Stored data:
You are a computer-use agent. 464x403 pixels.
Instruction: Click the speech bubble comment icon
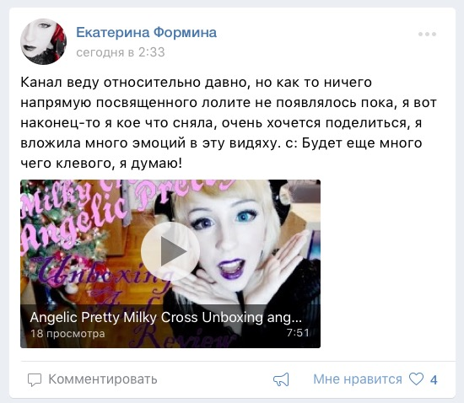tap(35, 379)
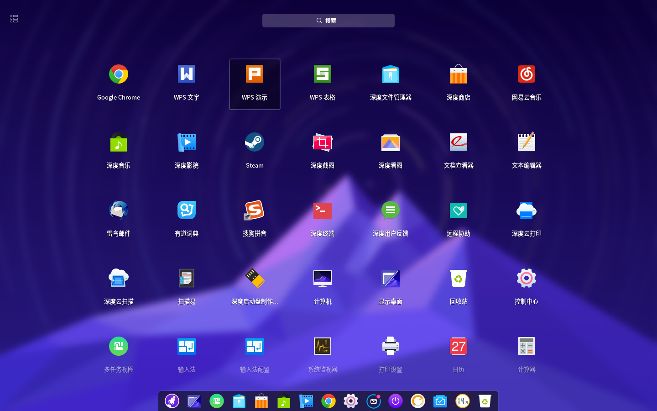
Task: Open Google Chrome from the launcher grid
Action: click(x=119, y=84)
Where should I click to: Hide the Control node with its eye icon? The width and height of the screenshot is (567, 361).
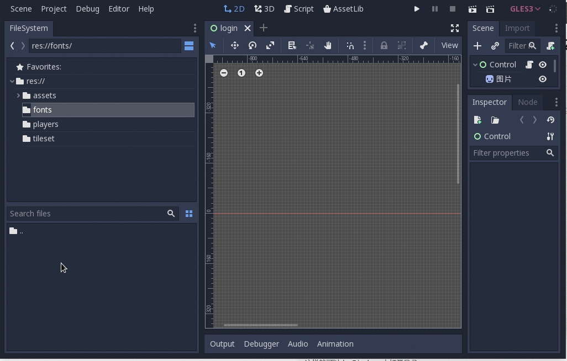543,65
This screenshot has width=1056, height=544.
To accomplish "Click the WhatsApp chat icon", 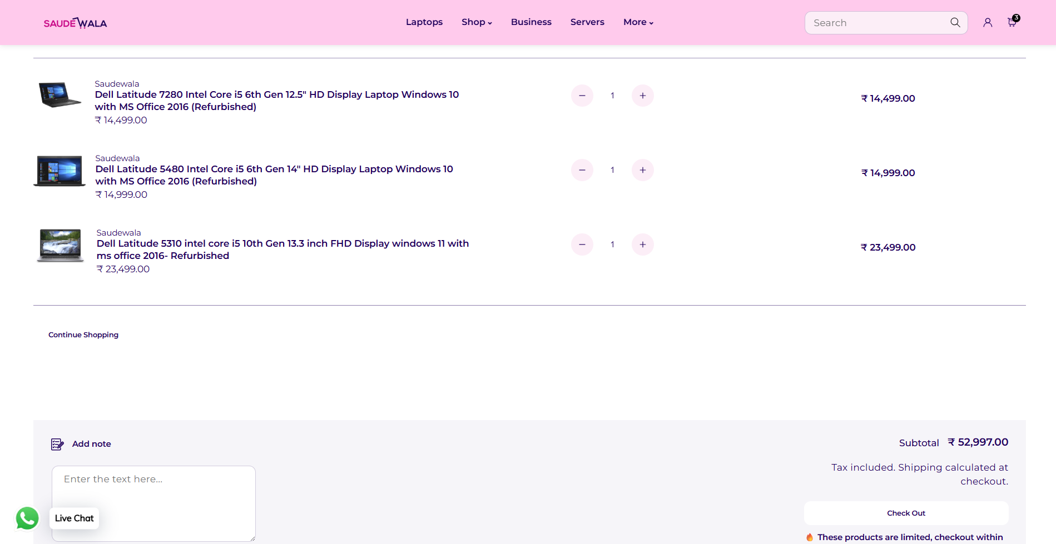I will coord(27,518).
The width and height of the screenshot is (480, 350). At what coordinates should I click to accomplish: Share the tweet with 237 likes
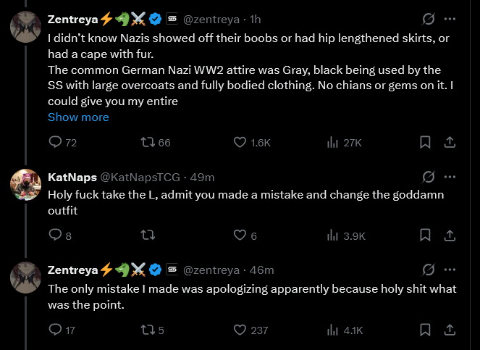coord(450,330)

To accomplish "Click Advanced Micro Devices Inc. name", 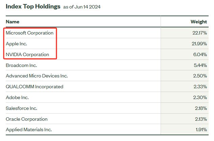I will point(37,76).
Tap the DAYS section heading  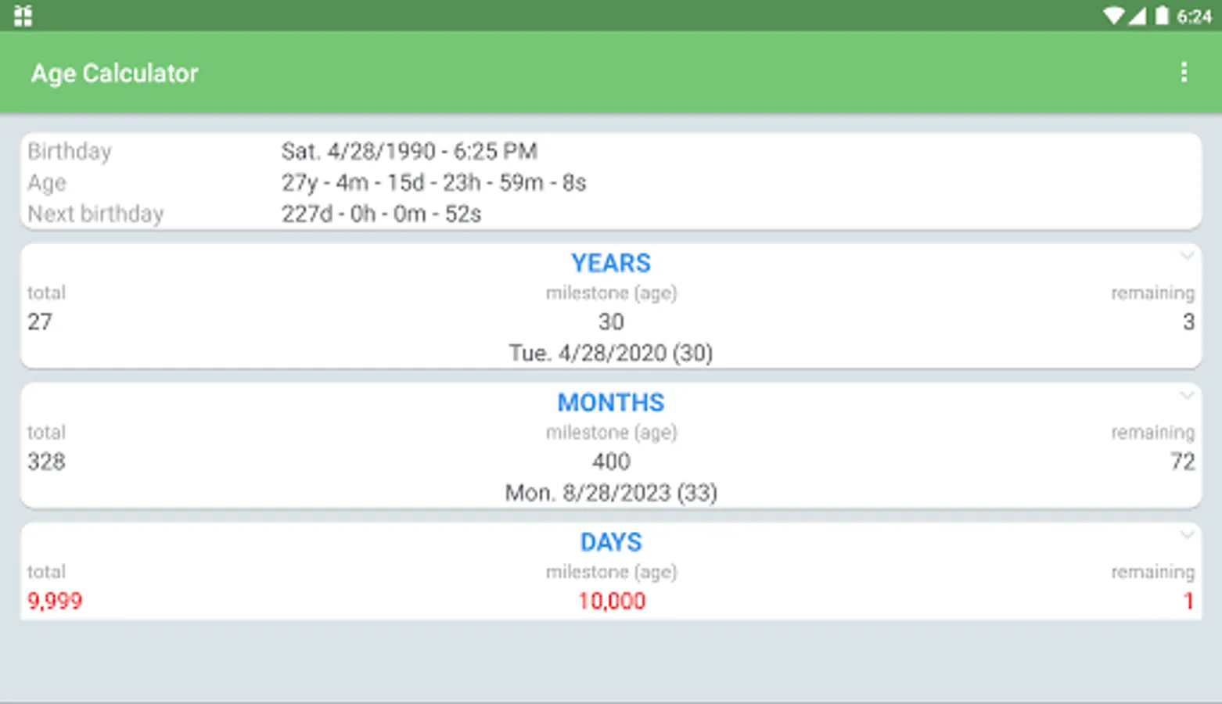pos(610,542)
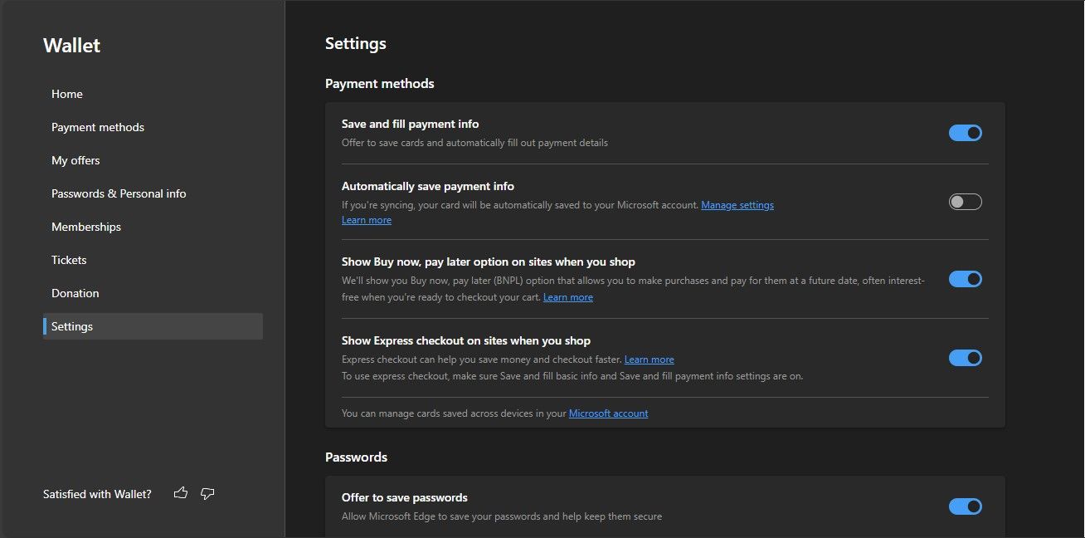Image resolution: width=1085 pixels, height=538 pixels.
Task: Open the Home section in Wallet sidebar
Action: (66, 94)
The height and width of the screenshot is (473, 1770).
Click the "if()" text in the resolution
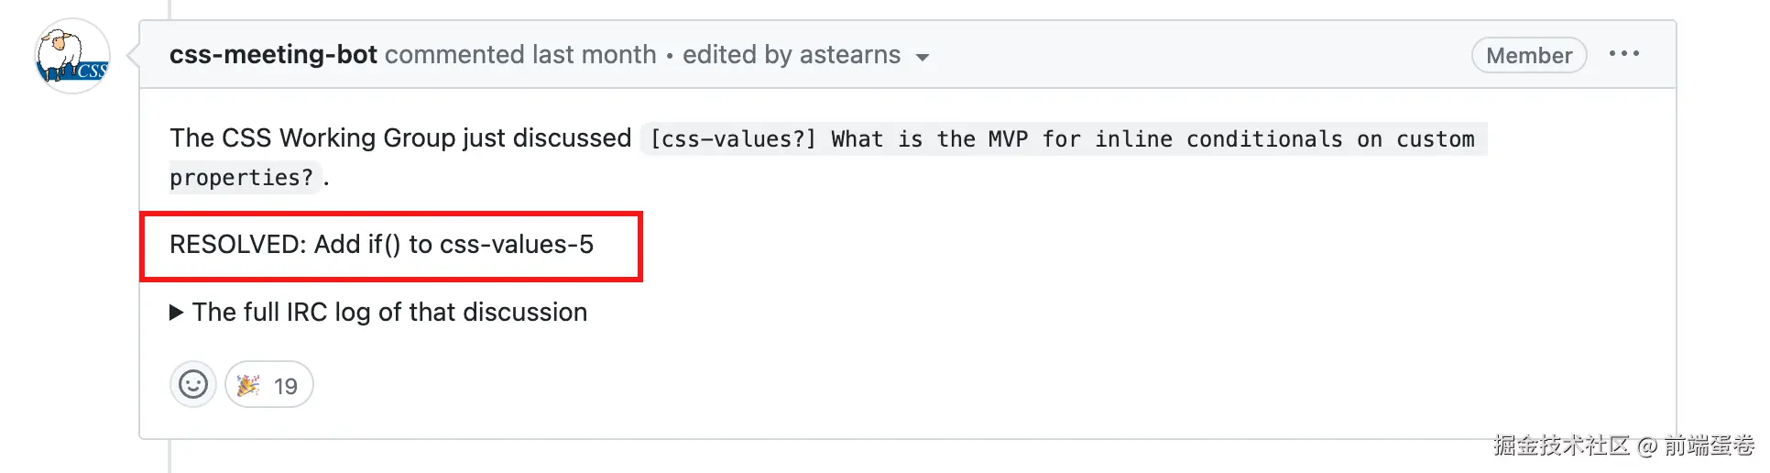(384, 245)
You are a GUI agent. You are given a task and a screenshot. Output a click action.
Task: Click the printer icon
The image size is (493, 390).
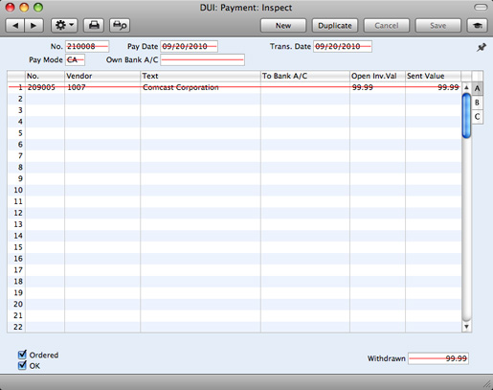[x=94, y=26]
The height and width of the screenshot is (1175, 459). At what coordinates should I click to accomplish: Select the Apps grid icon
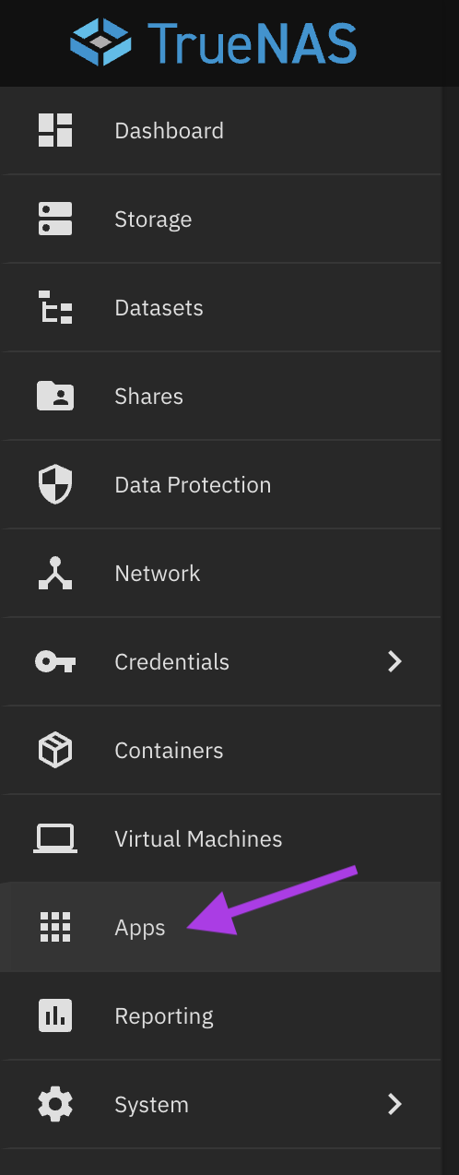coord(55,927)
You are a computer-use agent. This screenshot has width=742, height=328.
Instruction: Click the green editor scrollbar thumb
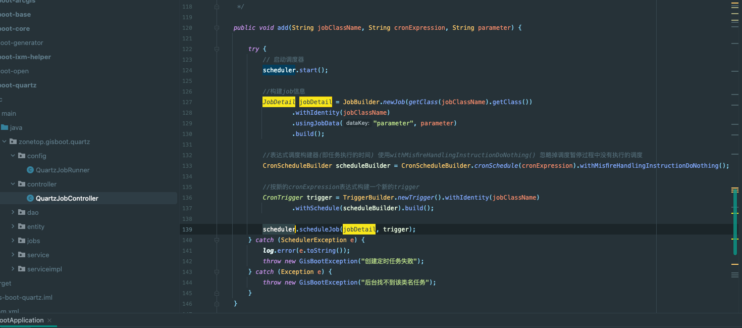coord(735,222)
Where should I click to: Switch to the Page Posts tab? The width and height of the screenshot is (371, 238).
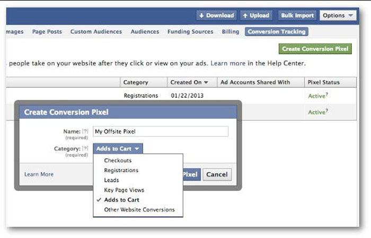click(47, 32)
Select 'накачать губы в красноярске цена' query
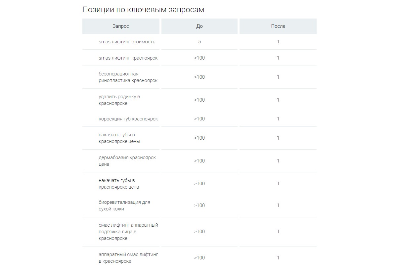 click(x=119, y=184)
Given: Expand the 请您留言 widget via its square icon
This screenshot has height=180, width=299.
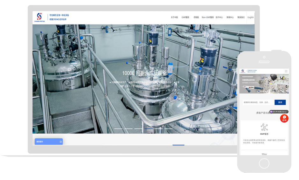Looking at the screenshot, I should tap(61, 142).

# [TASK TO COMPLETE]
If a line in the data above includes the string "computer", copy it.

# [RESPONSE TO THIS EXERCISE]
You are a computer-use agent. 464x403 pixels.
You are a computer-use agent. This screenshot has width=742, height=328.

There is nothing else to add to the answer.